◆ **Work instructions**
Give back exactly the lines starting at the one with "You are a GUI" and ending at the last line of the data below. Pictures are not part of the copy.
**** The data ****
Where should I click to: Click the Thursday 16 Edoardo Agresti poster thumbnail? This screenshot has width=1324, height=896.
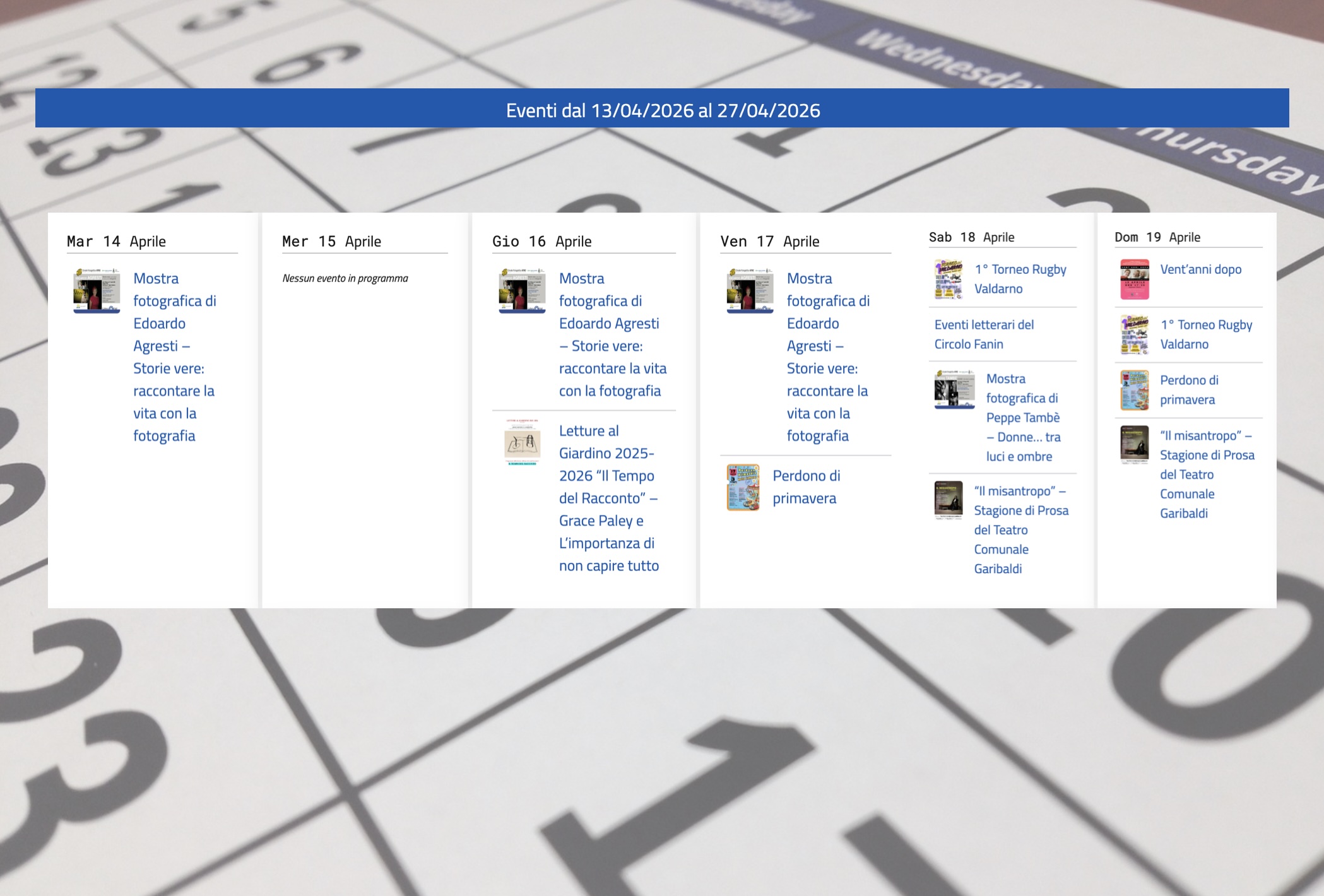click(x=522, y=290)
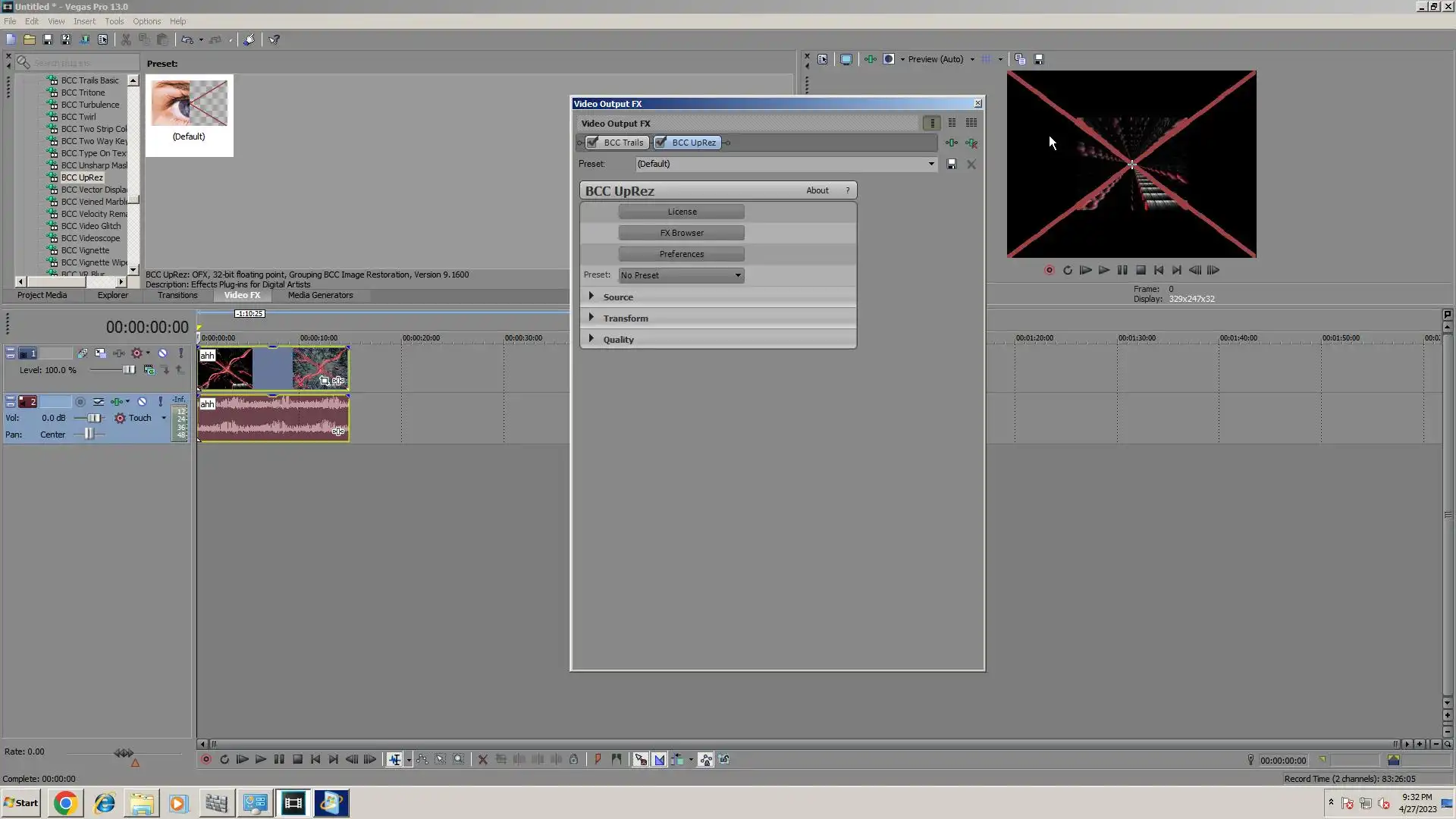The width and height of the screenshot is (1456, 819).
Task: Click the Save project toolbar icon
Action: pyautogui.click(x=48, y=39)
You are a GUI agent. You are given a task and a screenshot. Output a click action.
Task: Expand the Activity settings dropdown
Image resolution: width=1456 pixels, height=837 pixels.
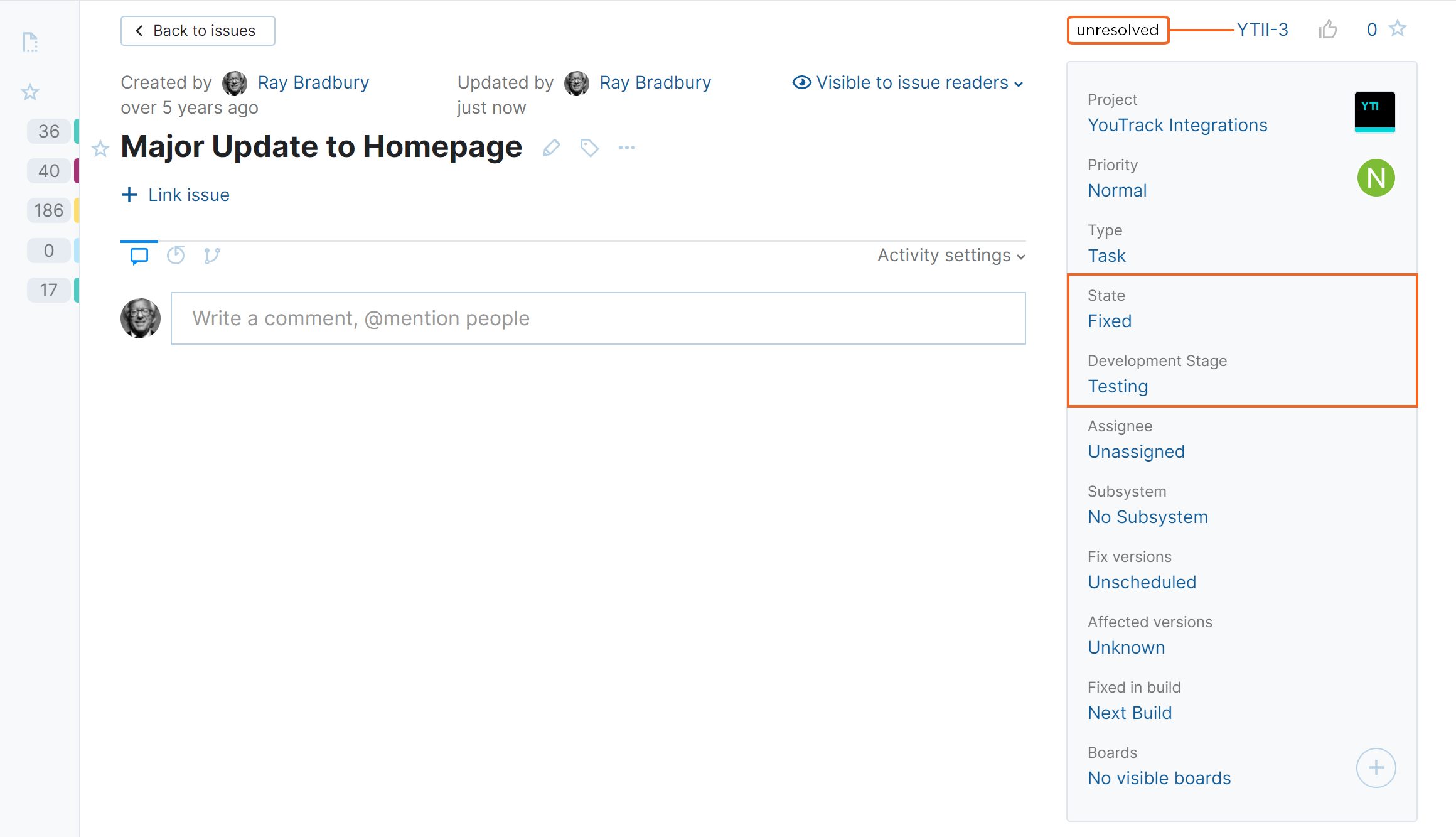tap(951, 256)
****
◆ **Exercise result**
You are a GUI agent. You are given a task and a screenshot. Output a click action.
Task: Expand the Activity settings dropdown
Image resolution: width=1456 pixels, height=837 pixels.
tap(951, 256)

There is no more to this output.